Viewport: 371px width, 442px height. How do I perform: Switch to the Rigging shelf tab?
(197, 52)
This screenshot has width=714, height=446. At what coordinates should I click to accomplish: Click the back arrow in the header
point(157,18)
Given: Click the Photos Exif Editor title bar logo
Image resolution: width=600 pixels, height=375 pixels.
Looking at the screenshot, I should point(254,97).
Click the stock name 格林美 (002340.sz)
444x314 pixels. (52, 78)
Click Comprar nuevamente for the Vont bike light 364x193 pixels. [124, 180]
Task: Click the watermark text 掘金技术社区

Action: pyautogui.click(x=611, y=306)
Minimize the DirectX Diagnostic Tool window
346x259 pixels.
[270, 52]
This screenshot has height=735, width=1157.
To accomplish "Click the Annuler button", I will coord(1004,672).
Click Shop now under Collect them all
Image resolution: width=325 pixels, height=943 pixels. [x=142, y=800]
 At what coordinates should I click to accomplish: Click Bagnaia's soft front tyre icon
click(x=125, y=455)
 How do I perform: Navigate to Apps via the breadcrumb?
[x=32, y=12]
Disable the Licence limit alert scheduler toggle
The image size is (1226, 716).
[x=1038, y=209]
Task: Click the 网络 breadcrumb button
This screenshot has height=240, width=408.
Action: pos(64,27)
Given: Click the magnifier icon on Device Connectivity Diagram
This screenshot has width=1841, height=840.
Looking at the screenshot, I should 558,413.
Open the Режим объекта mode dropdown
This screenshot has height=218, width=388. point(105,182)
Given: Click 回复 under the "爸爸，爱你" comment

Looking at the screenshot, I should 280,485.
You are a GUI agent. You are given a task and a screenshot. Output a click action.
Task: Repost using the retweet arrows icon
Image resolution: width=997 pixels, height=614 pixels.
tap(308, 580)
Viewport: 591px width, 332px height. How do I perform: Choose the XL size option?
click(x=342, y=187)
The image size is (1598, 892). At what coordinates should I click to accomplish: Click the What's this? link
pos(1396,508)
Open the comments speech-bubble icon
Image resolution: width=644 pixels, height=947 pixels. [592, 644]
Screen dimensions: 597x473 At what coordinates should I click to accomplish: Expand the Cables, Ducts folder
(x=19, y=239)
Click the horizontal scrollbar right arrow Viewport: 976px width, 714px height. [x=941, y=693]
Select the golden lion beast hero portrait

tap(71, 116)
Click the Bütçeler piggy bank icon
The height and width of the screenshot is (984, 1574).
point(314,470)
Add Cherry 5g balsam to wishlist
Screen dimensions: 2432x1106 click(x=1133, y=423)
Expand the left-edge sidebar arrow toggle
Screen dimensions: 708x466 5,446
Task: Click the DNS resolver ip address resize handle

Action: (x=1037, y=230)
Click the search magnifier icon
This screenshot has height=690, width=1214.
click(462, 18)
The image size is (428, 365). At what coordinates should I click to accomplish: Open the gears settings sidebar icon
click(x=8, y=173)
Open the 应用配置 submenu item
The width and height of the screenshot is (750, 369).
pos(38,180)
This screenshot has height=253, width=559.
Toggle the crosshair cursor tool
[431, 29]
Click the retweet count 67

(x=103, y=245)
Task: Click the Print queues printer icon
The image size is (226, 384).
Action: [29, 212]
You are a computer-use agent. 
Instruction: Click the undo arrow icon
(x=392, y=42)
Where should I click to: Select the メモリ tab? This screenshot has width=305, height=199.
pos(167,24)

- INSTRUCTIONS TO FOLLOW
Every entry above must be reproduced exactly.

- ANSWER SECTION
Viewport: 371px width, 442px height. How do I perform: Switch to the Rigging shelf tab?
(197, 52)
This screenshot has width=714, height=446. At what coordinates should I click to accomplish: Click the back arrow in the header
point(157,18)
Given: Click the Photos Exif Editor title bar logo
Image resolution: width=600 pixels, height=375 pixels.
Looking at the screenshot, I should point(254,97).
Click the stock name 格林美 (002340.sz)
444x314 pixels. (52, 78)
Click Comprar nuevamente for the Vont bike light 364x193 pixels. [124, 180]
Task: Click the watermark text 掘金技术社区

Action: pyautogui.click(x=611, y=306)
Minimize the DirectX Diagnostic Tool window
346x259 pixels.
[270, 52]
This screenshot has height=735, width=1157.
To accomplish "Click the Annuler button", I will coord(1004,672).
Click Shop now under Collect them all
Image resolution: width=325 pixels, height=943 pixels. [x=142, y=800]
 At what coordinates should I click to accomplish: Click Bagnaia's soft front tyre icon
click(x=125, y=455)
 How do I perform: Navigate to Apps via the breadcrumb?
[x=32, y=12]
Disable the Licence limit alert scheduler toggle
The image size is (1226, 716).
[x=1038, y=209]
Task: Click the 网络 breadcrumb button
This screenshot has height=240, width=408.
Action: pos(64,27)
Given: Click the magnifier icon on Device Connectivity Diagram
This screenshot has width=1841, height=840.
Looking at the screenshot, I should 558,413.
Open the Режим объекта mode dropdown
This screenshot has height=218, width=388. point(105,182)
Given: Click 回复 under the "爸爸，爱你" comment

Looking at the screenshot, I should 280,485.
You are a GUI agent. You are given a task and a screenshot. Output a click action.
Task: Repost using the retweet arrows icon
Image resolution: width=997 pixels, height=614 pixels.
tap(308, 580)
Viewport: 591px width, 332px height. How do I perform: Choose the XL size option?
click(x=342, y=187)
The image size is (1598, 892). At what coordinates should I click to accomplish: Click the What's this? link
pos(1396,508)
Open the comments speech-bubble icon
Image resolution: width=644 pixels, height=947 pixels. [592, 644]
Screen dimensions: 597x473 At what coordinates should I click to accomplish: Expand the Cables, Ducts folder
(x=19, y=239)
Click the horizontal scrollbar right arrow Viewport: 976px width, 714px height. [x=941, y=693]
Select the golden lion beast hero portrait

tap(71, 116)
Click the Bütçeler piggy bank icon
The height and width of the screenshot is (984, 1574).
point(314,470)
Add Cherry 5g balsam to wishlist
Screen dimensions: 2432x1106 click(x=1133, y=423)
Expand the left-edge sidebar arrow toggle
Screen dimensions: 708x466 5,446
Task: Click the DNS resolver ip address resize handle

Action: (x=1037, y=230)
Click the search magnifier icon
This screenshot has height=690, width=1214.
click(462, 18)
The image size is (428, 365). At what coordinates should I click to accomplish: Open the gears settings sidebar icon
click(x=8, y=173)
Open the 应用配置 submenu item
The width and height of the screenshot is (750, 369).
pos(38,180)
This screenshot has height=253, width=559.
Toggle the crosshair cursor tool
[431, 29]
Click the retweet count 67

(x=103, y=245)
Task: Click the Print queues printer icon
The image size is (226, 384).
Action: [29, 212]
You are a computer-use agent. 
Instruction: Click the undo arrow icon
(x=392, y=42)
Where should I click to: Select the メモリ tab? This screenshot has width=305, height=199.
pos(167,24)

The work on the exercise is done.